Rewrite the rows below, replacing each occurrence of "GUI agent" with "interface agent" and leaving all other text unchanged.

———

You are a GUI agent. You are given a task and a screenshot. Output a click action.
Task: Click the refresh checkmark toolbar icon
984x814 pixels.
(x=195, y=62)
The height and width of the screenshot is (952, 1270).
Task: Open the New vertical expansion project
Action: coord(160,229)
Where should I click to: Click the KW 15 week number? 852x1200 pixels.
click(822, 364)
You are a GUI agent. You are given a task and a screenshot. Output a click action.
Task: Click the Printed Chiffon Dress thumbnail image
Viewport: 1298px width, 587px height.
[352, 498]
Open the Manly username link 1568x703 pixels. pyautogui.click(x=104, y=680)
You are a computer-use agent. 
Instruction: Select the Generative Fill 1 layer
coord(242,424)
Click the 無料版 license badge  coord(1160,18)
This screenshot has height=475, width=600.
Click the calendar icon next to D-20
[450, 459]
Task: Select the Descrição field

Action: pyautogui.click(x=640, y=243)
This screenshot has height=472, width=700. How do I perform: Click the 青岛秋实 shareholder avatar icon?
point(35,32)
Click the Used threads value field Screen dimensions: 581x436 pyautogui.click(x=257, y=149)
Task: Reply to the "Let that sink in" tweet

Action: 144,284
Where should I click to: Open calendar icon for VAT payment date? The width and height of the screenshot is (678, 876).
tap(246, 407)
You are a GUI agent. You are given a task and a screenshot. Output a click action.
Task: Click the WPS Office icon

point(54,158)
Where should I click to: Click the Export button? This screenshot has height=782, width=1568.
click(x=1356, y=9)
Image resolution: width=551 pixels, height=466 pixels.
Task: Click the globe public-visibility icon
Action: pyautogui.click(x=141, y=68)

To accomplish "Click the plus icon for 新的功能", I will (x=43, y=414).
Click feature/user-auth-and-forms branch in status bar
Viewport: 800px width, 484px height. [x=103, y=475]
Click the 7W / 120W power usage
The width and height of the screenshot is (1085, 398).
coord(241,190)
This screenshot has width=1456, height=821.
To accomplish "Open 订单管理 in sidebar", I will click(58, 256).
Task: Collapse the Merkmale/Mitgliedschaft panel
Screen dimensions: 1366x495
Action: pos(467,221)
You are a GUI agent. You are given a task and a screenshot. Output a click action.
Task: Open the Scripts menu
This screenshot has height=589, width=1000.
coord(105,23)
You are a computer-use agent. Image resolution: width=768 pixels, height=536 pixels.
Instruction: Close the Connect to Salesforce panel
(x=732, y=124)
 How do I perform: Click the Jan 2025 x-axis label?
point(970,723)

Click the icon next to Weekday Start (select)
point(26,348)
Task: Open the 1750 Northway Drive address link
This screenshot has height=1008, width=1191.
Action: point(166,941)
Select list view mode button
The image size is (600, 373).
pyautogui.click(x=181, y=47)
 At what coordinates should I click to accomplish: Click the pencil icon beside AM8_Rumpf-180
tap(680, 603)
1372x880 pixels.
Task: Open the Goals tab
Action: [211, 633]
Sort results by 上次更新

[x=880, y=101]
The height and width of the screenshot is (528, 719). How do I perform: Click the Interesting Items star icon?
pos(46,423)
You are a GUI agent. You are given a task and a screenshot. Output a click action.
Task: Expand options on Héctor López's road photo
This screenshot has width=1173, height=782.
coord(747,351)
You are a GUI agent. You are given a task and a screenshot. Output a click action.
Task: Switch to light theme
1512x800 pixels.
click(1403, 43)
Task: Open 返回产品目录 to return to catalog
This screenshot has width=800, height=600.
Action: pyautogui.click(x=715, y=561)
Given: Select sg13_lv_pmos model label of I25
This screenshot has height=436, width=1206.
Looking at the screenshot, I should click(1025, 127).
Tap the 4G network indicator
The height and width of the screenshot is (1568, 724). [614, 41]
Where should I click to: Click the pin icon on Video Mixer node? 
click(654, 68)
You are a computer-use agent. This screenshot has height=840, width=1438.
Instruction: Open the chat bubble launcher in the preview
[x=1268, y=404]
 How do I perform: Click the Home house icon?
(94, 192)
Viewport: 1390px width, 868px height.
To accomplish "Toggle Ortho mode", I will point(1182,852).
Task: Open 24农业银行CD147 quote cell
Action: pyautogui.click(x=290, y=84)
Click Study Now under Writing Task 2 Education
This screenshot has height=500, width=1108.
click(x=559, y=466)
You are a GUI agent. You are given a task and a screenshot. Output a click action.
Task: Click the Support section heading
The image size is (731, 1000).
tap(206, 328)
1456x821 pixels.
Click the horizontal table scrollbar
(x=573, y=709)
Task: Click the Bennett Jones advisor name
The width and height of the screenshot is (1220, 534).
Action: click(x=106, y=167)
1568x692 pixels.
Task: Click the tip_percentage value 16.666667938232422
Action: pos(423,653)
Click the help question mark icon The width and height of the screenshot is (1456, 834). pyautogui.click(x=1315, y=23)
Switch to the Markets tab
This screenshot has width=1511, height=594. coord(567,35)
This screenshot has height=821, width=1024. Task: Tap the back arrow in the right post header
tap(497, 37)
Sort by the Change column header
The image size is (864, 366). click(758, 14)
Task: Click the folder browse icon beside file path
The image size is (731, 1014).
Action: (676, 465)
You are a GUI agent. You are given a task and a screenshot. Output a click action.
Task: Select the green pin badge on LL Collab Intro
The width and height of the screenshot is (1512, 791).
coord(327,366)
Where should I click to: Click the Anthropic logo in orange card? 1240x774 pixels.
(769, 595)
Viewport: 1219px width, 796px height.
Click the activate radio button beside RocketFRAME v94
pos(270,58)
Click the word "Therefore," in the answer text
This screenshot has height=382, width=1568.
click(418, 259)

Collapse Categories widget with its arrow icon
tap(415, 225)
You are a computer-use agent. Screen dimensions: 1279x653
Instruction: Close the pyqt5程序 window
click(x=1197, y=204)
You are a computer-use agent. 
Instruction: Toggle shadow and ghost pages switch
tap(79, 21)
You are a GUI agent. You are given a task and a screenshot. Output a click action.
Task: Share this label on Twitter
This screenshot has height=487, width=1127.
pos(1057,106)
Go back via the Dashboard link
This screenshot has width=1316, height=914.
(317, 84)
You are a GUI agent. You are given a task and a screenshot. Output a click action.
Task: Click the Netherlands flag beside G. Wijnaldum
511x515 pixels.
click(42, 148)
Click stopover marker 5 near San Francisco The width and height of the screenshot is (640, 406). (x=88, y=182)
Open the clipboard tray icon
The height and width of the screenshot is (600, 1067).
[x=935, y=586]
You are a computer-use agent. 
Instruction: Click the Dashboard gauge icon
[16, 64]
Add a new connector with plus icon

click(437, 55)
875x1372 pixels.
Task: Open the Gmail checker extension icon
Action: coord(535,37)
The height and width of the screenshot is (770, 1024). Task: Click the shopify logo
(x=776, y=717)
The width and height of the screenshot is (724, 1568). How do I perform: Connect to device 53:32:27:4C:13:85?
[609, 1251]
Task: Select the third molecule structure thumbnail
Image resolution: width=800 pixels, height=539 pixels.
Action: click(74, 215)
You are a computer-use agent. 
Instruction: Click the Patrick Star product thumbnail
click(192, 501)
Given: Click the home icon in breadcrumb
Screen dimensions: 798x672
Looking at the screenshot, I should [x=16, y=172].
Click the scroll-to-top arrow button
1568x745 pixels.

———

TASK OUTPUT.
You are a interface agent. You are given a task and a screenshot. Output a click action.
Task: Click the refresh checkmark toolbar icon
984x814 pixels.
(x=195, y=62)
The height and width of the screenshot is (952, 1270).
Task: Open the New vertical expansion project
Action: coord(160,229)
Where should I click to: Click the KW 15 week number? 852x1200 pixels.
click(822, 364)
You are a interface agent. You are given a task and a screenshot. Output a click action.
Task: Click the Printed Chiffon Dress thumbnail image
Viewport: 1298px width, 587px height.
[352, 498]
Open the Manly username link 1568x703 pixels. pyautogui.click(x=104, y=680)
You are a computer-use agent. 
Instruction: Select the Generative Fill 1 layer
coord(242,424)
Click the 無料版 license badge  coord(1160,18)
This screenshot has height=475, width=600.
Click the calendar icon next to D-20
[450, 459]
Task: Select the Descrição field

Action: pyautogui.click(x=640, y=243)
This screenshot has height=472, width=700. How do I perform: Click the 青岛秋实 shareholder avatar icon?
point(35,32)
Click the Used threads value field Screen dimensions: 581x436 pyautogui.click(x=257, y=149)
Task: Reply to the "Let that sink in" tweet

Action: 144,284
Where should I click to: Open calendar icon for VAT payment date? The width and height of the screenshot is (678, 876).
tap(246, 407)
You are a interface agent. You are given a task and a screenshot. Output a click action.
Task: Click the WPS Office icon

point(54,158)
Where should I click to: Click the Export button? This screenshot has height=782, width=1568.
click(x=1356, y=9)
Image resolution: width=551 pixels, height=466 pixels.
Task: Click the globe public-visibility icon
Action: pyautogui.click(x=141, y=68)

To accomplish "Click the plus icon for 新的功能", I will (x=43, y=414).
Click feature/user-auth-and-forms branch in status bar
Viewport: 800px width, 484px height. [x=103, y=475]
Click the 7W / 120W power usage
The width and height of the screenshot is (1085, 398).
coord(241,190)
This screenshot has width=1456, height=821.
To accomplish "Open 订单管理 in sidebar", I will click(58, 256).
Task: Collapse the Merkmale/Mitgliedschaft panel
Screen dimensions: 1366x495
Action: pos(467,221)
You are a interface agent. You are given a task and a screenshot. Output a click action.
Task: Open the Scripts menu
This screenshot has height=589, width=1000.
coord(105,23)
You are a computer-use agent. Image resolution: width=768 pixels, height=536 pixels.
Instruction: Close the Connect to Salesforce panel
(x=732, y=124)
 How do I perform: Click the Jan 2025 x-axis label?
point(970,723)

Click the icon next to Weekday Start (select)
point(26,348)
Task: Open the 1750 Northway Drive address link
This screenshot has height=1008, width=1191.
Action: point(166,941)
Select list view mode button
The image size is (600, 373).
pyautogui.click(x=181, y=47)
 At what coordinates should I click to accomplish: Click the pencil icon beside AM8_Rumpf-180
tap(680, 603)
1372x880 pixels.
Task: Open the Goals tab
Action: [211, 633]
Sort results by 上次更新

[x=880, y=101]
The height and width of the screenshot is (528, 719). How do I perform: Click the Interesting Items star icon?
pos(46,423)
You are a interface agent. You are given a task and a screenshot. Output a click action.
Task: Expand options on Héctor López's road photo
This screenshot has width=1173, height=782.
coord(747,351)
You are a interface agent. You are given a task and a screenshot. Output a click action.
Task: Switch to light theme
1512x800 pixels.
click(1403, 43)
Task: Open 返回产品目录 to return to catalog
This screenshot has width=800, height=600.
Action: pyautogui.click(x=715, y=561)
Given: Select sg13_lv_pmos model label of I25
This screenshot has height=436, width=1206.
Looking at the screenshot, I should click(1025, 127).
Tap the 4G network indicator
The height and width of the screenshot is (1568, 724). [614, 41]
Where should I click to: Click the pin icon on Video Mixer node? 
click(654, 68)
You are a computer-use agent. This screenshot has height=840, width=1438.
Instruction: Open the chat bubble launcher in the preview
[x=1268, y=404]
 How do I perform: Click the Home house icon?
(94, 192)
Viewport: 1390px width, 868px height.
To accomplish "Toggle Ortho mode", I will point(1182,852).
Task: Open 24农业银行CD147 quote cell
Action: pyautogui.click(x=290, y=84)
Click Study Now under Writing Task 2 Education
This screenshot has height=500, width=1108.
click(x=559, y=466)
You are a interface agent. You are given a task and a screenshot. Output a click action.
Task: Click the Support section heading
The image size is (731, 1000).
tap(206, 328)
1456x821 pixels.
Click the horizontal table scrollbar
(x=573, y=709)
Task: Click the Bennett Jones advisor name
The width and height of the screenshot is (1220, 534).
Action: click(x=106, y=167)
1568x692 pixels.
Task: Click the tip_percentage value 16.666667938232422
Action: pos(423,653)
Click the help question mark icon The width and height of the screenshot is (1456, 834). pyautogui.click(x=1315, y=23)
Switch to the Markets tab
This screenshot has width=1511, height=594. coord(567,35)
This screenshot has height=821, width=1024. Task: Tap the back arrow in the right post header
tap(497, 37)
Sort by the Change column header
The image size is (864, 366). click(758, 14)
Task: Click the folder browse icon beside file path
The image size is (731, 1014).
Action: (676, 465)
You are a interface agent. You are given a task and a screenshot. Output a click action.
Task: Select the green pin badge on LL Collab Intro
The width and height of the screenshot is (1512, 791).
coord(327,366)
Where should I click to: Click the Anthropic logo in orange card? 1240x774 pixels.
(769, 595)
Viewport: 1219px width, 796px height.
Click the activate radio button beside RocketFRAME v94
pos(270,58)
Click the word "Therefore," in the answer text
This screenshot has height=382, width=1568.
click(418, 259)

Collapse Categories widget with its arrow icon
tap(415, 225)
You are a computer-use agent. Screen dimensions: 1279x653
Instruction: Close the pyqt5程序 window
click(x=1197, y=204)
You are a computer-use agent. 
Instruction: Toggle shadow and ghost pages switch
tap(79, 21)
You are a interface agent. You are given a task and a screenshot. Output a click action.
Task: Share this label on Twitter
This screenshot has height=487, width=1127.
pos(1057,106)
Go back via the Dashboard link
This screenshot has width=1316, height=914.
(317, 84)
You are a interface agent. You are given a task and a screenshot. Output a click action.
Task: Click the Netherlands flag beside G. Wijnaldum
511x515 pixels.
click(42, 148)
Click stopover marker 5 near San Francisco The width and height of the screenshot is (640, 406). (x=88, y=182)
Open the clipboard tray icon
The height and width of the screenshot is (600, 1067).
[x=935, y=586]
You are a computer-use agent. 
Instruction: Click the Dashboard gauge icon
[16, 64]
Add a new connector with plus icon

click(437, 55)
875x1372 pixels.
Task: Open the Gmail checker extension icon
Action: coord(535,37)
The height and width of the screenshot is (770, 1024). Task: Click the shopify logo
(x=776, y=717)
The width and height of the screenshot is (724, 1568). How do I perform: Connect to device 53:32:27:4C:13:85?
[609, 1251]
Task: Select the third molecule structure thumbnail
Image resolution: width=800 pixels, height=539 pixels.
Action: click(74, 215)
You are a computer-use agent. 
Instruction: Click the Patrick Star product thumbnail
click(192, 501)
Given: Click the home icon in breadcrumb
Screen dimensions: 798x672
Looking at the screenshot, I should [x=16, y=172].
Click the scroll-to-top arrow button
1568x745 pixels.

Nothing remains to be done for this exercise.